Op-Ed

How Massachusetts Can Defeat Hunger

Jun 19, 2023

Hunger is pervasive throughout Massachusetts. Many of the 1.8 million food insecure adults must consider daily trade-offs: Rent or groceries? Pay the utility bill or buy food to feed their family?

The Greater Boston Food Bank’s 2023 study, conducted in collaboration with Mass General Brigham, centers on historically unheard voices and estimates that 1 in 3 Massachusetts adults are food insecure; an astonishing 36 percent of surveyed households with children reported their child is food insecure — meaning the child was hungry, skipped a meal, or did not eat for a whole day because there wasn’t enough money for food.

It’s a staggering statistic, one at odds with Massachusetts’ overall wealth, robust level of charitable engagement, and policies that support families. However, food insecurity isn’t always obvious. It manifests quietly in hundreds of local food pantries, or in children going hungry or eating the cheapest and least nutritious foods, or in coping mechanisms that hardly anyone sees, like parents watering down baby formula or pawning or selling personal property to have money for groceries.

Although already severe, food insecurity in Massachusetts will probably get worse this year with the cutbacks and sunsets in federal benefits, such as the unwinding of Medicaid coverage and the resumption of federal student loan repayments. Moreover, hunger is intertwined with our high cost of living as historically high inflationary pressures hit everyone. A 2023 report by the Government Accountability Office found US food prices rose 11 percent from 2021 to 2022, the highest annual increase in 40 years.

The good news is hunger in Massachusetts can be defeated. The state is small enough to collaborate and share resources. We have the best minds — in business, academics, health care, the nonprofit community, in local and state government, and in the infrastructure to address this debilitating fact. There have already been commitments and convenings by industries to support the national strategy on hunger nutrition and health.

The Healey administration understands the consequences of not addressing this issue and the urgency of tackling it with unity and coordination. Lieutenant Governor Kim Driscoll, who served 17 years as mayor of Salem, has the hands-on experience of advancing food security at the municipal level through her convening of the “Salem Food for All” food policy council, an effort in concert with the national coalition Mayors Alliance to End Childhood Hunger.
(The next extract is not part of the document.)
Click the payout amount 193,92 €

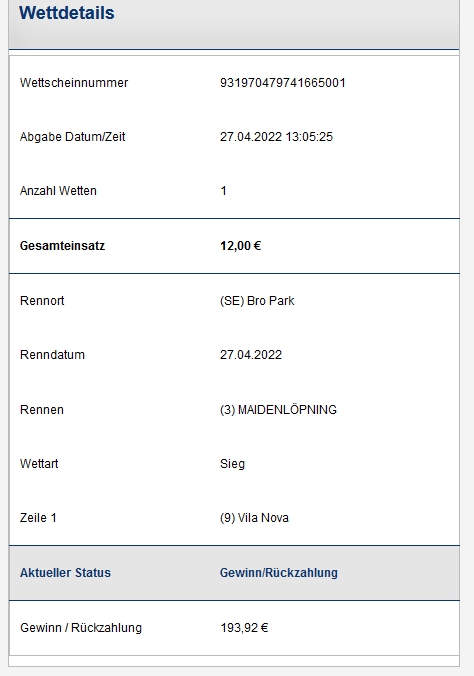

We will need everyone from these industries at the table, working together to end hunger here.

Massachusetts must recognize we’re in a new era, one of overlapping emergencies. Food insecurity is too big to be conquered with our current approach, and we need a renewed focus. The challenge is to rethink our playbook and, most important, elevate food insecurity as a statewide policy priority. Our new report outlines many recommendations, but a first step would be to create a state Office of Food Security to give the issue the prominence it deserves. This office would coordinate existing and new resources to address food insecurity in Massachusetts by aligning federal funding with state agency coordination. Currently the state Department of Transitional Assistance administers SNAP assistance, the Department of Public Health administers WIC, the Department of Elementary and Secondary Education oversees school and summer meals, and the USDA administers food for the food bank system — with MassHealth piloting the Flex Services program. The office should also expand access to the joint online portal and streamline applications for critical programs and elder feeding programs. Lastly, it could, through the Massachusetts Department of Agricultural Resources, engage our agriculture industry, leverage our statewide charitable food system embedded in every community, and interact with these programs in a variety of ways.

Such an office, a model for which has been proposed in legislation filed by Representatives Ann-Margaret Ferrante and Hannah Kane, would provide a big-picture look at hunger and the available resources. Dedicated state oversight would streamline efforts to make food benefits easier to access and help integrate health care into the charitable food system, particularly through the state-funded Massachusetts Emergency Food Assistance Program. It would also support the state’s own domestic agricultural system, which has great potential to keep the whole of Massachusetts more food secure and would consider how policies like universal school meals would need to be made permanent.

Food insecurity must emerge as an ongoing public health emergency, treated as a corrosive disease that inequitably affects people of color and their children. Its impact on health outcomes and human potential is profound. When you’re hungry, you can’t learn. When you’re hungry, your productivity lessens. When you have no choice but to eat poorly, or not eat at all, you’re more likely to compromise your health. To meet our potential, grow our workforce, and strengthen our economy, the state must prioritize food security for all.

We have the tools; we know the solutions. Now, we must urge the Commonwealth to commit to making the residents of Massachusetts food secure.

By Catherine D’Amato, President and CEO of The Greater Boston Food Bank, and Dr. Lauren Fiechtner, pediatrician at Mass General for Children, assistant professor of pediatrics at Harvard Medical School, and senior health and research adviser for The Greater Boston Food Bank.